- _SET TASK_
Decide whether each statement below agrees with the heritage data model text that follows, answering yes or no and quoting the deciding words of the text: 1. The model consists of a minimal set of classes and properties. 2. The document may already be relied on as settled. 3. The needs of service platform builders are one basis of the model.

start TEXT TO READ

Please don’t rely on this document yet as it’s still under discussion and development.
1. Introduction
1.1. Goal
This document prescribes the generic data model to be used when publishing linked data in the heritage network. The model consists of a minimal set of classes and properties. It is based on:
-
the current state of datasets in the heritage network, as observed in the Dataset Knowledge Graph, particularly its property partitions analysis;
-
the needs of service platform builders for understanding, processing and presenting data.
By adhering to this model, dataset publishers ensure that their data is visible and can be consumed and combined with other datasets in the network.

end TEXT TO READ
start SOURCE EXCERPT

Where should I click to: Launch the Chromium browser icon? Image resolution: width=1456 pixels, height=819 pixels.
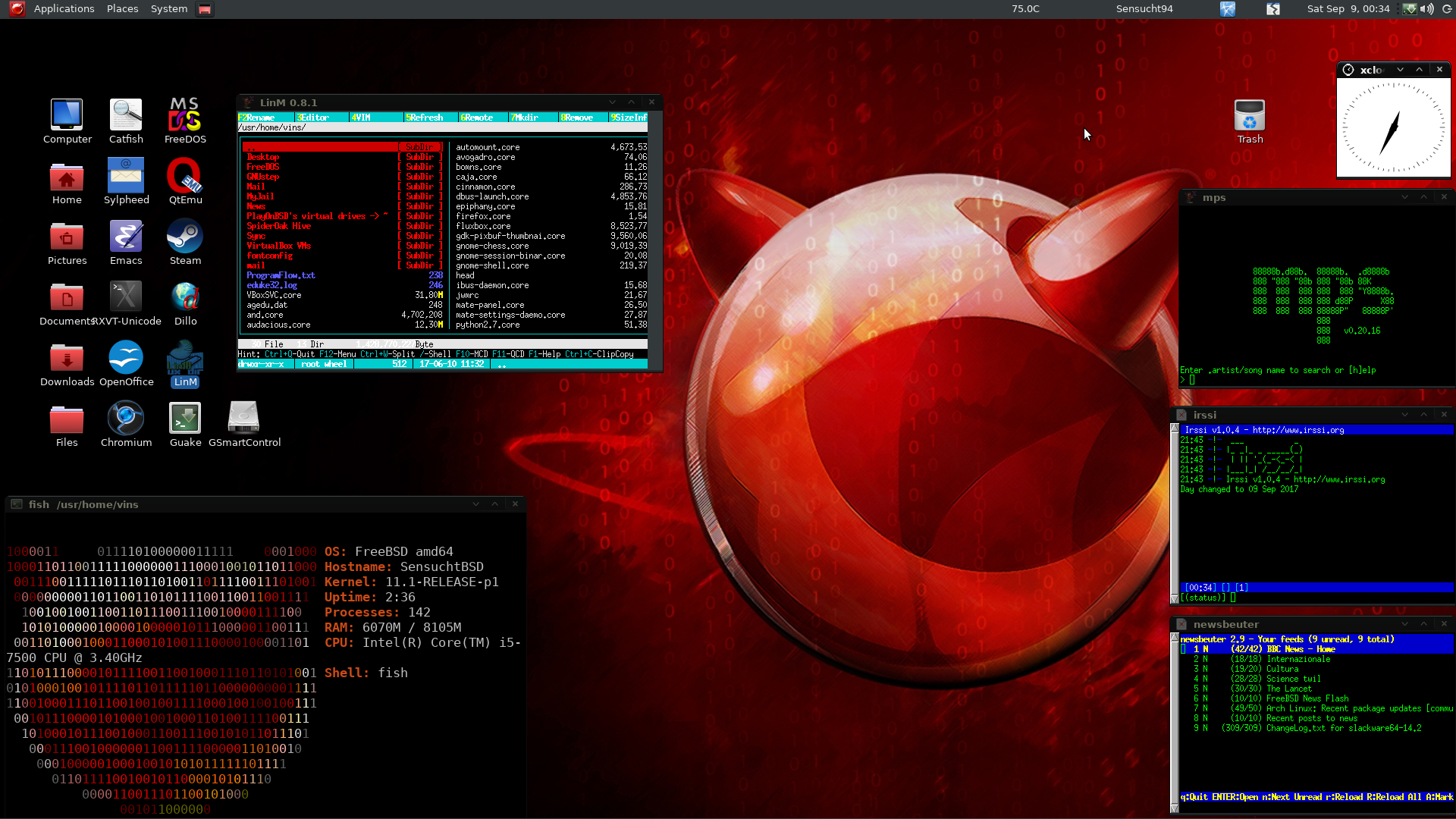(x=126, y=419)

end SOURCE EXCERPT

- _WRITTEN RESPONSE_
1. Yes: "The model consists of a minimal set of classes and properties."
2. No: "Please don’t rely on this document yet as it’s still under discussion and development."
3. Yes: "the needs of service platform builders for understanding, processing and presenting data."